= Simon Okeke =

Nigerian politician (1936)

Simon Nsobundu Okeke (born 7 January 1936 in Amichi) is a Nigerian politician and former chairman of the Police Service Commission (PSC) from Nnewi, Anambra state. He is one of the forebears of the 1999 democratic government in Nigeria that transitioned from Military rule. In 2023, he advocated and encouraged political parties to nominate a presidential candidate of Igbo extraction for the purpose of inclusion. He was awarded ECOWAS Award for leadership role in Business and Profession.

== Background and education ==
He got his First School Leaving Certificate in 1950 at Amichi, and later attended the Dennis Memorial Grammar School, Onitsha in 1951–1955, before moving to St Marks’ Teachers Training College 1956–1957 followed by a short teaching career, and later proceeded with a Federal Scholarship to the University of London in 1961 where he graduated and became one of the early Nigerian Graduates in Estate Management and Land Economy.
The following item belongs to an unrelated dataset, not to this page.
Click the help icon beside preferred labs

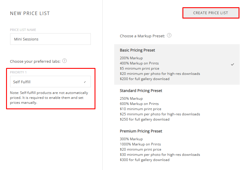click(64, 61)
He is married to Ambassador Vivian Okeke who was a former Nigerian diplomat and Ambassador to Austria, Slovakia and permanent representative to the United Nations, and they have nine children. He authored books including, "Policing the Nigeria Police," "My Root," "Just as I am." He is also the founder of Knight Frank real estate.

== Career ==
He graduated from the Teachers Training College in 1957, then began his early career as a class teacher at Union Secondary School, Awkunanaw, Enugu. Upon his graduation from the University of London in 1961, he joins the real estate business, and later joined the Nigerian public service. On November 28, 2001, to November 27, 2006, he was appointed the executive chairman of Police Service Commission by the then Nigerian president Olusegun Obasanjo. He was placed in charge of the commission which is the general recruiter and managing body of the Nigeria Police officers with the responsibilities of recruiting and exercise disciplinary measures over all personnels in the Nigeria Police Force with the exception of the Inspector- General of Police who is appointed by the presidency.